_Supplied text_
= = = = = = =

- Official poster
- Genre: Fantasy
- Based on: Characters from The Secret Garden by Frances Hodgson Burnett
- Written by: Joe Wiesenfeld
- Directed by: Michael Tuchner
- Starring: Joan Plowright; George Baker; Cherie Lunghi; David Warner; Camilla Belle;
- Music by: Allyn Ferguson
- Country of origin: United States
- Original language: English

Production
- Executive producers: Norman Rosemont; Robert Halmi Jr.; David V. Picker;
- Producer: Nick Gillott
- Cinematography: Ian Wilson
- Editor: Keith Palmer
- Running time: 101 minutes
- Production companies: Rosemont Productions; Hallmark Entertainment;

Original release
- Network: Showtime
- Release: August 11, 2000

= Back to the Secret Garden =

2000 family fantasy film directed by Michael Tuchner

Back to the Secret Garden is a 2000 American family fantasy television film. It serves as a sequel to the 1987 Hallmark Hall of Fame film, The Secret Garden. Directed Michael Tuchner, written by Joe Wiesenfeld and produced by Nick Gillott, it contains some of the previous characters from the first film such as Lady Mary and Sir Colin Craven, who are now married, and Martha Sowerby, who is now the mistress of Misselthwaite Manor, which has become an orphanage for children whose parents died in World War II. They had appeared as children in the original story some 40 years earlier, and are now middle aged adults.

The film received a theatrical release exclusively in Oklahoma City on August 11, 2000, and aired on Showtime on September 2, 2001.

==Plot==
In 1946, 38-year-old Lady Mary Craven visits an American orphanage, telling the children about an exchange program that will allow one child to travel to England and stay at Misselthwaite Manor, now an orphanage. She meets young Lizzie Buscana, who is in the garden trying to take care of her mother's rose bush. Lady Mary tells Lizzie about the exchange program and the secret garden, whereupon Lizzie agrees to participate so she can see the garden for herself.

Lizzie arrives in England and is met at the train station by Martha Sowerby, who runs Misselthwaite Manor. Lizzie quickly discovers that the children are only allowed to be in the garden on Sunday after church and must be on their best behaviour and not touch anything.

Making friends with Geraldine, Steven and Robert, Lizzie visits the garden after curfew and realizes that she must help it. Returning to the manor Lizzie notices a fire in Robert's room, caused by Robert having fallen asleep with a candle still lit. After alerting everyone and helping put out the fire, she is questioned by Martha as to why she is still dressed and how she knew there was a fire. Lizzie tells Martha about her illicit visit to the garden, and Martha discovers that Lizzie stole the key to the garden. Martha discovers that Geraldine told Lizzie about the key, but Martha believes the key should belong to Lizzie, and that the garden has chosen her, instead of Martha, who could not find the door.

= = = = = = =

_Provided records_
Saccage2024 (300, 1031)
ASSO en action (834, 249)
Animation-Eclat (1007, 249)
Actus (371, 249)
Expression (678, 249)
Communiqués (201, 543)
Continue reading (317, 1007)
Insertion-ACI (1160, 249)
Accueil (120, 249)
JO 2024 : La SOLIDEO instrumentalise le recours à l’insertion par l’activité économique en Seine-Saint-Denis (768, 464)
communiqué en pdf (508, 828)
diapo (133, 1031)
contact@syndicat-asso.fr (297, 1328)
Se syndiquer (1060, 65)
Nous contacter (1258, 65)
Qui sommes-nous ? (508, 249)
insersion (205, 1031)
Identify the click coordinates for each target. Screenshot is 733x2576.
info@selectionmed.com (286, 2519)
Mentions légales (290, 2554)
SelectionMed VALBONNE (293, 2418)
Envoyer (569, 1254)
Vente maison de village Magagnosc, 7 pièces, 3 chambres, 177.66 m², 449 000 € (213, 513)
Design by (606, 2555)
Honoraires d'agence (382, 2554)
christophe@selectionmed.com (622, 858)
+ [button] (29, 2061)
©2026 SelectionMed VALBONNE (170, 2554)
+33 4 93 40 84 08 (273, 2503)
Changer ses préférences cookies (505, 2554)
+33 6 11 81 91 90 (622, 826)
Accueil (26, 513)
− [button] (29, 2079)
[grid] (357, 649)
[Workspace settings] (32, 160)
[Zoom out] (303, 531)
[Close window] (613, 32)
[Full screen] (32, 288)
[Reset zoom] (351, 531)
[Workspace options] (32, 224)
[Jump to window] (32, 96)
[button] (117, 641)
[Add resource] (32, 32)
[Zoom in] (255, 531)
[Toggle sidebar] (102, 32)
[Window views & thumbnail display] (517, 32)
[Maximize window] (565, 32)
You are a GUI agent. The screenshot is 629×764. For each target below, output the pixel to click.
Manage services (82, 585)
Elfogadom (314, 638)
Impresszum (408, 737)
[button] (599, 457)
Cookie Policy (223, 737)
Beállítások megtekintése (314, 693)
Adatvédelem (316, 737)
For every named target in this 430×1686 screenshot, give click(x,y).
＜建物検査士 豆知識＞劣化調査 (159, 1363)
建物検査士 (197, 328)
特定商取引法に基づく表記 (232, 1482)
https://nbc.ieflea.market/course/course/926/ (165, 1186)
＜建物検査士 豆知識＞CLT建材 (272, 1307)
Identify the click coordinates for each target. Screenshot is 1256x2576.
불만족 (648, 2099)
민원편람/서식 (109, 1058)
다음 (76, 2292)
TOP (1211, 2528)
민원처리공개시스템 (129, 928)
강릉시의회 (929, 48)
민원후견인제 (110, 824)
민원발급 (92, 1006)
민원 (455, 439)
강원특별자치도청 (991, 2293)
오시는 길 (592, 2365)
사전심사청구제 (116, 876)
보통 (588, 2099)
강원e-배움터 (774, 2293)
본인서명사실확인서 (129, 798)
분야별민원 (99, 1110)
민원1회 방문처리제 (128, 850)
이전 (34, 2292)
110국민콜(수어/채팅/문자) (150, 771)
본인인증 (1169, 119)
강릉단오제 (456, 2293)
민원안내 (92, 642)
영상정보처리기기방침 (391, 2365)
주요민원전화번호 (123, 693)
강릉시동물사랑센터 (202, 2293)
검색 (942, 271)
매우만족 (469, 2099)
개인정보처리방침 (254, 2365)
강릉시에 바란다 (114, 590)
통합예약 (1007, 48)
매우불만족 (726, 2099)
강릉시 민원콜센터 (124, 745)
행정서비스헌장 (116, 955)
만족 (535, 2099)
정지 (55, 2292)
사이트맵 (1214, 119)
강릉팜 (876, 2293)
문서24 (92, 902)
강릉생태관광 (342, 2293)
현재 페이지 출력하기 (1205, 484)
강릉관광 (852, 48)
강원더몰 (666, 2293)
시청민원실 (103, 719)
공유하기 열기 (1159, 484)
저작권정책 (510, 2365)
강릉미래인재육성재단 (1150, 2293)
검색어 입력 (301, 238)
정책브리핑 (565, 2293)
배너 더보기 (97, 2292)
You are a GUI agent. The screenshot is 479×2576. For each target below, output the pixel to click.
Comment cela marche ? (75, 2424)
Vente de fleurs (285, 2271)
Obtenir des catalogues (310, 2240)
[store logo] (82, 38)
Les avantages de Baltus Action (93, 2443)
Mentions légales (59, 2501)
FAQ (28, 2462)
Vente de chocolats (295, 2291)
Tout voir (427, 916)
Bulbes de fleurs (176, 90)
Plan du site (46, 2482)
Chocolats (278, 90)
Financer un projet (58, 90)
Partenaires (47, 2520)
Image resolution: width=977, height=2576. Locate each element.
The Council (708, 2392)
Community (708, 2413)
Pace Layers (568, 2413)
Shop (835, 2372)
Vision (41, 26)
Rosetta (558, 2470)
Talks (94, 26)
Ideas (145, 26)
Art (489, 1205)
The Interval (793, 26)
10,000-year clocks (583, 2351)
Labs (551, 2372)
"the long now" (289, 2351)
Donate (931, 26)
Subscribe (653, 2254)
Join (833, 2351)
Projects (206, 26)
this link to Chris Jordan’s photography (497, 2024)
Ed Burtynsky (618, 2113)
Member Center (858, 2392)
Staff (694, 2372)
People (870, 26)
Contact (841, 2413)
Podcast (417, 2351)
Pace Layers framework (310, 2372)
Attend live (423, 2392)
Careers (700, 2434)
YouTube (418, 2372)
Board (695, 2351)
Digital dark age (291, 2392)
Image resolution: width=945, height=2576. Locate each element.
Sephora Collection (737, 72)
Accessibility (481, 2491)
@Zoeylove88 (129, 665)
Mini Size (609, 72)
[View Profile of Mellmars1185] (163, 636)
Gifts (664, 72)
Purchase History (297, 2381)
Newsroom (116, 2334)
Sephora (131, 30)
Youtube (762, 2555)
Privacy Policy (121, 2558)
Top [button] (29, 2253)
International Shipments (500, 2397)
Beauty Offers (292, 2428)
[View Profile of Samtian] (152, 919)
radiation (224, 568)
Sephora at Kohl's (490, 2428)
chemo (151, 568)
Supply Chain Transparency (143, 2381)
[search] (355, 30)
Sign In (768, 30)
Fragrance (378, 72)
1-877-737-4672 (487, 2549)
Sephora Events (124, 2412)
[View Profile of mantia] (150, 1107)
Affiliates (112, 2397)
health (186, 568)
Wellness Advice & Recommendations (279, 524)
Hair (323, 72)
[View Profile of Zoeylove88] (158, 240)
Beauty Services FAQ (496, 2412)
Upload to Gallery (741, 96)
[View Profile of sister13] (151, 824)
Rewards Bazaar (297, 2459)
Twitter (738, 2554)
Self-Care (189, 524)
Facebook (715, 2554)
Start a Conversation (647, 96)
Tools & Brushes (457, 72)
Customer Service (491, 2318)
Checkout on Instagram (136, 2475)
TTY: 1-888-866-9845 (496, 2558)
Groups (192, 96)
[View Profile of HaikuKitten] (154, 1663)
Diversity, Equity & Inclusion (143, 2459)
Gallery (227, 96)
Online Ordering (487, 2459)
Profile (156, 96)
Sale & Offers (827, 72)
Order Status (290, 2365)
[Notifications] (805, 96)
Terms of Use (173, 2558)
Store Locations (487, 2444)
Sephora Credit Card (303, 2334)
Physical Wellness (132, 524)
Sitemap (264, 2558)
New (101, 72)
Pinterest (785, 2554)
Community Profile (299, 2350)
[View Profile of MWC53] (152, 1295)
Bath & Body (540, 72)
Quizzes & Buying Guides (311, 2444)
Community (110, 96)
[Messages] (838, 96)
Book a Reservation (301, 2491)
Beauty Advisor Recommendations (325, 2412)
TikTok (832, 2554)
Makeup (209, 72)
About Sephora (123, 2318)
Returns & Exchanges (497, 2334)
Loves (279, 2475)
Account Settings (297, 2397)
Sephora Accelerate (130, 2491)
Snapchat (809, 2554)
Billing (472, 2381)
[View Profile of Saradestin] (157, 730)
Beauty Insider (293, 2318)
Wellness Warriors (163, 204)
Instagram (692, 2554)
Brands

= = = = = = =

_The request_
Pick up the Back to the Secret Garden article after its last sentence and continue the plot summary in the same encyclopedic style.

_Answer for this exercise_
Geraldine, who is jealous of Lizzie, learns that Ms. Sowerby gave the key to Lizzie, and persuades Steven to steal it in revenge for Lizzie's rejection of his feelings. When Lizzie finds the key missing, she assumes that Robert has taken it, knowing of his animosity towards her. She goes to find the key with Robert and discovers that it was Steven who took it, on Geraldine's instructions, and threw the key in the pond. Lizzie confronts Geraldine, who initially denies it, but confesses when Martha punishes her for being a liar.

Lizzie is told that maybe she does not need the key, because of the magic door. When Martha goes to meet Lady Mary, who has returned to Misselthwaite, she tells Mary of the garden's untended state, even though it has been well-tended in her absence. Lizzie realizes that the garden has been starved of children's love and fun and with the help of Robert she gathers the orphans, including Geraldine and Steven, who run to the quickly-reviving garden.

Lady Mary and Sir Colin arrive with Martha and are amazed, as the garden does not look dead as Martha had described. Lizzie tells Lady Mary that the garden needed love and that she should not have it closed. Lady Mary informs Lizzie that the garden belongs to her, and that it took "a girl from across the sea, many years ago" to bring the garden back to life, and that it has taken a girl from across the sea to do it again, and that it is up to her to do as she wishes with the garden. Lizzie announces that the garden will stay open so that all the children can enjoy it.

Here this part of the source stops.